* start Provided text *

Carbon dioxide levels have now passed 390 parts per million in our atmosphere, up more than 20% over the last 50 years – to the highest level in human history. They are increasing by 2 to 3 parts per million every year. Most international scientists and scientific organizations see this is a threat to our future.
In 2007, in a report entitled “National Security and the Threat of Climate Change,” the Military Advisory Board for CNA, a not-for-profit research and analysis organization, comprised of 11 retired three-star and four-star admirals and generals found that “climate change, national security, and energy dependence are a related set of global challenges” and called climate change a “threat multiplier for instability in some of the most volatile regions in the world” because of extreme weather events and mass migration of people. It recommended that the United States “should commit to a stronger national and international role to help stabilize climate change at levels that will avoid significant disruption to global security and stability.” (www.cna.org/report/climate).
The Business Environmental Leadership Council of C2ES (Center for Climate and Energy Solutions), the largest U.S.-based association of companies committed to advancing both policy and business solutions to climate change, states on its web site (c2es.org/business/belc) that “We accept the scientific consensus that climate change is occurring and that the impacts are already being felt. Delaying action will increase both the risks and the costs.” The Council includes more than 40 mainly Fortune 500 companies such as Alcoa, GE, Dow, Dupont, Johnson Controls, and General Motors.

* end Provided text *

Please answer from the climate change text above: how many retired three-star and four-star admirals and generals made up the Military Advisory Board for CNA?

* start Items *

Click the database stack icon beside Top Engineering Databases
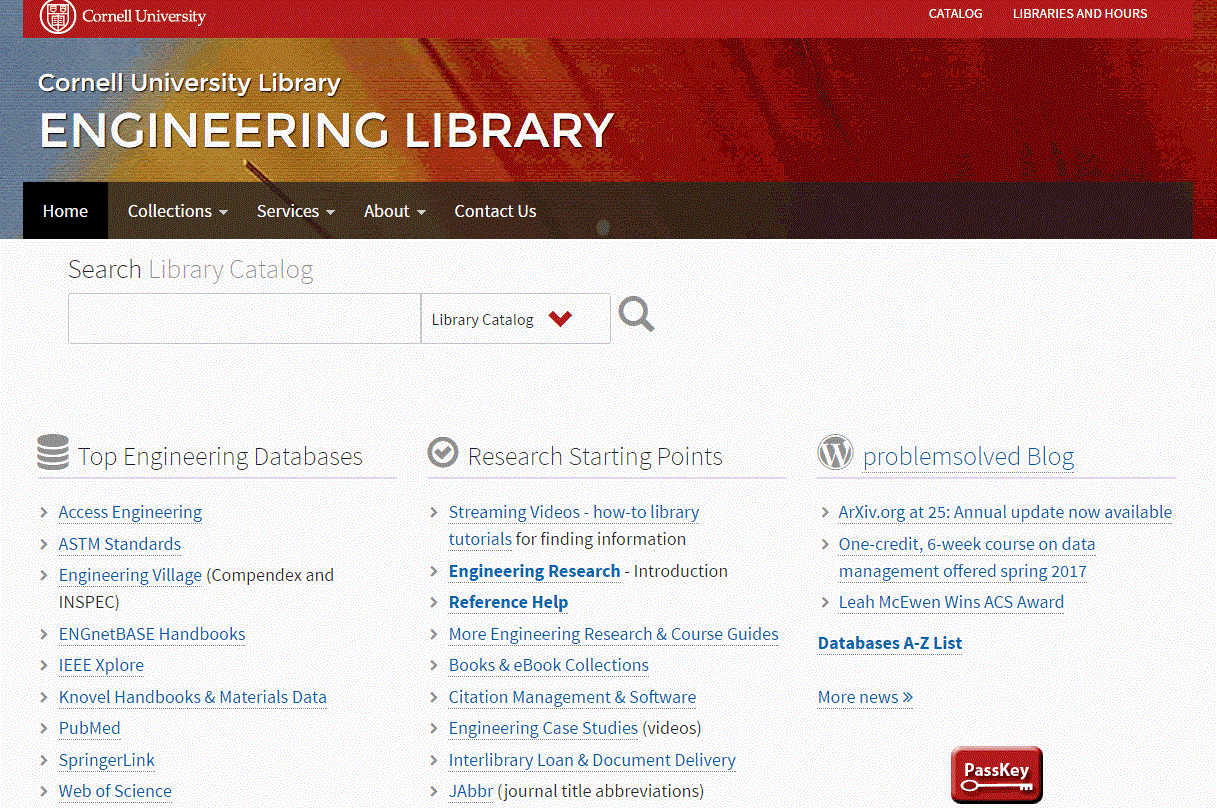This screenshot has width=1217, height=808. (50, 453)
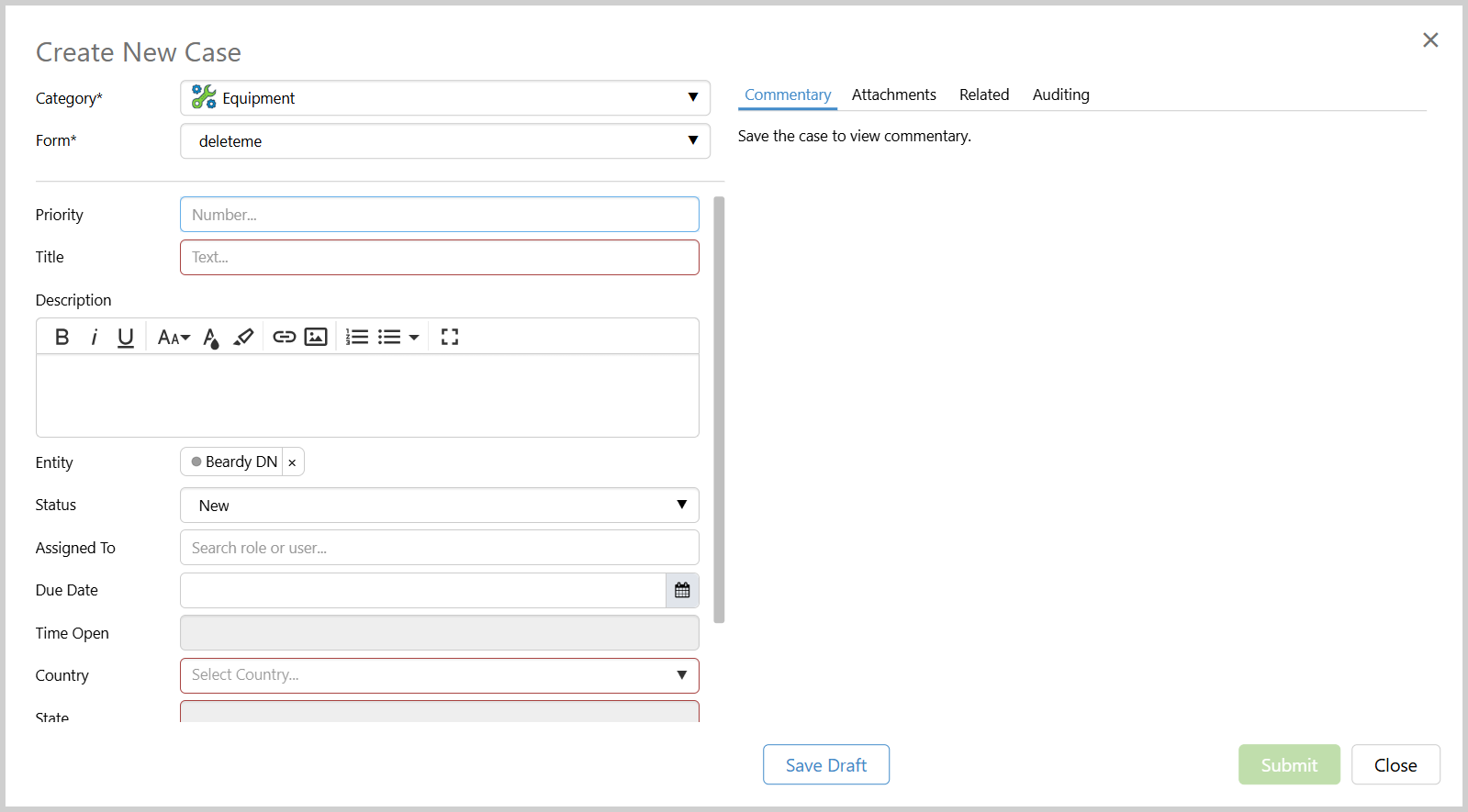The width and height of the screenshot is (1468, 812).
Task: Open the Due Date calendar picker
Action: (682, 590)
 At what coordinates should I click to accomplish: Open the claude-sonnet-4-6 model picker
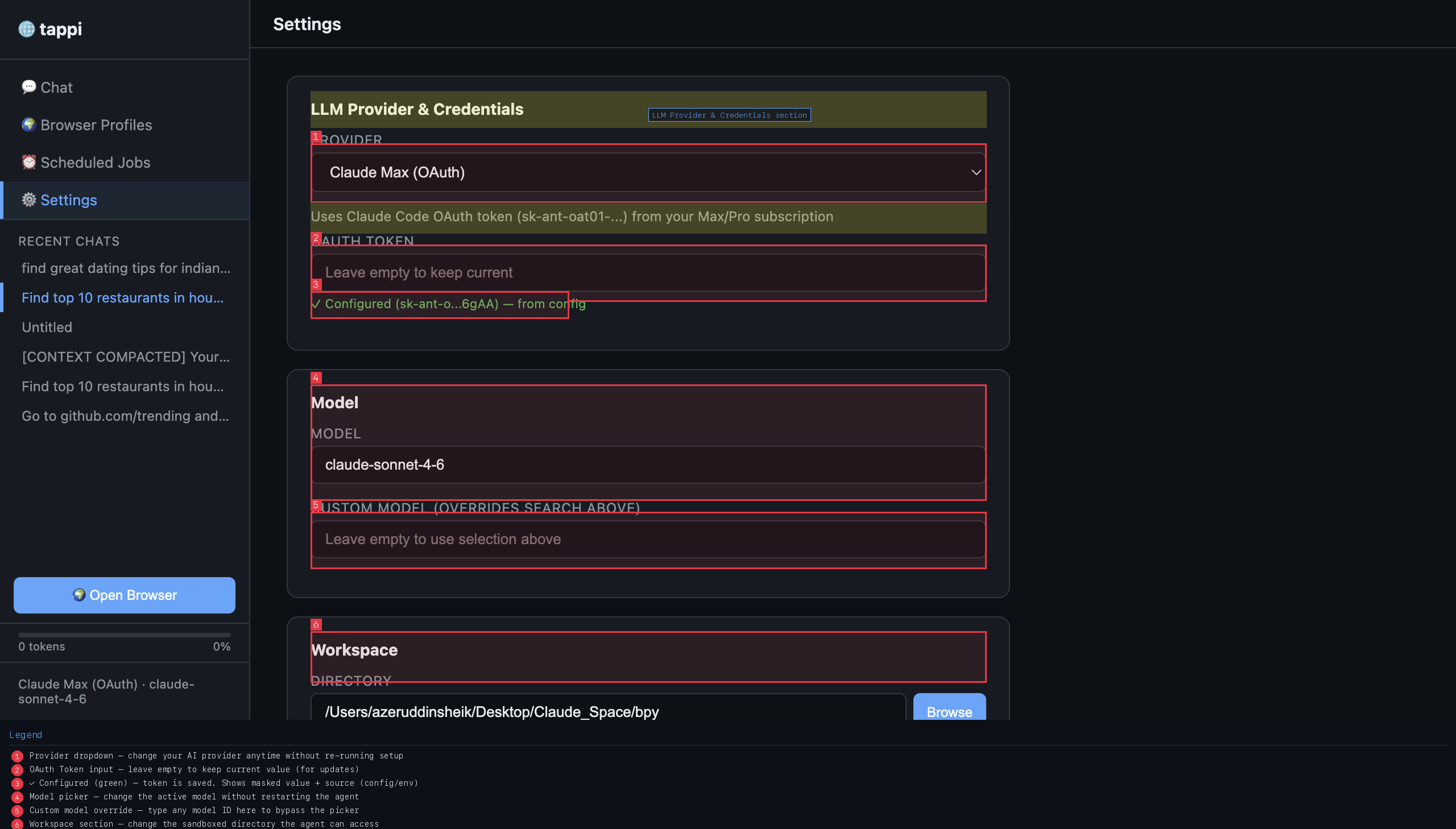tap(647, 465)
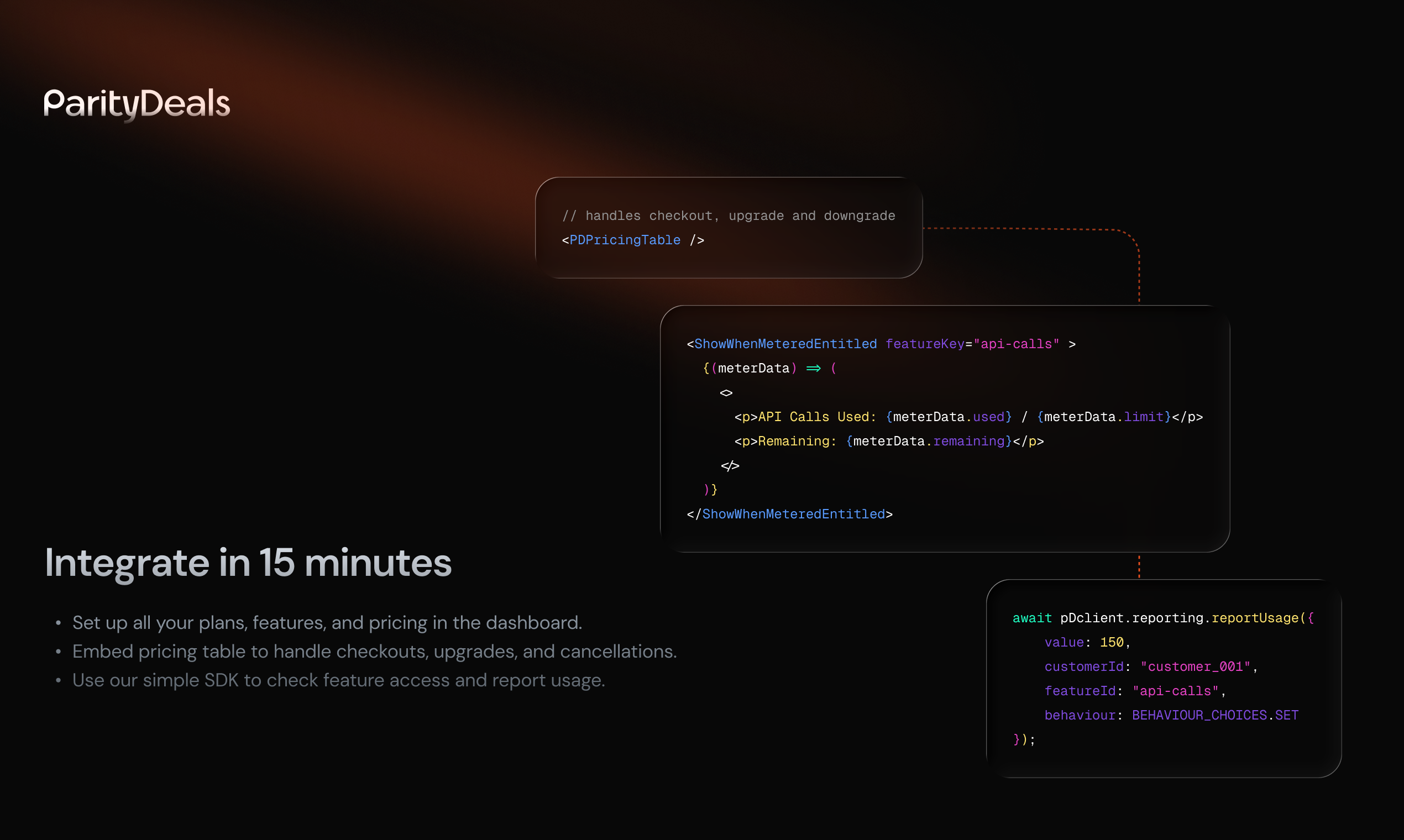Click the Remaining paragraph line
Image resolution: width=1404 pixels, height=840 pixels.
click(888, 441)
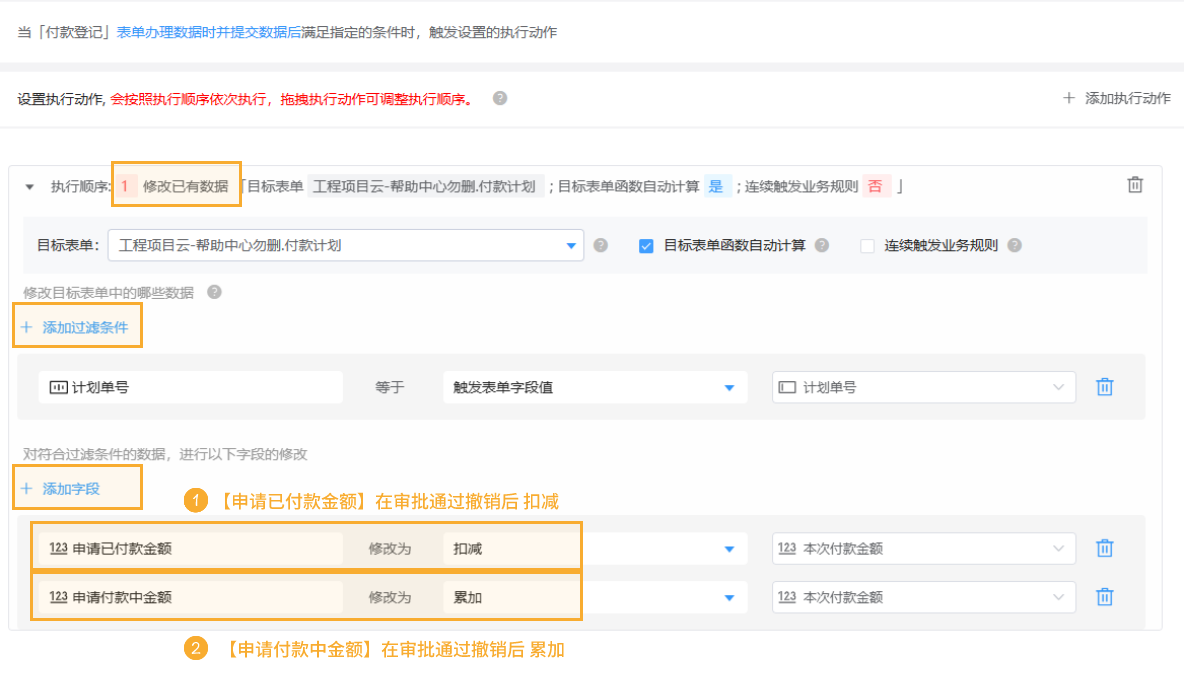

* end Items *

Output of the task: 11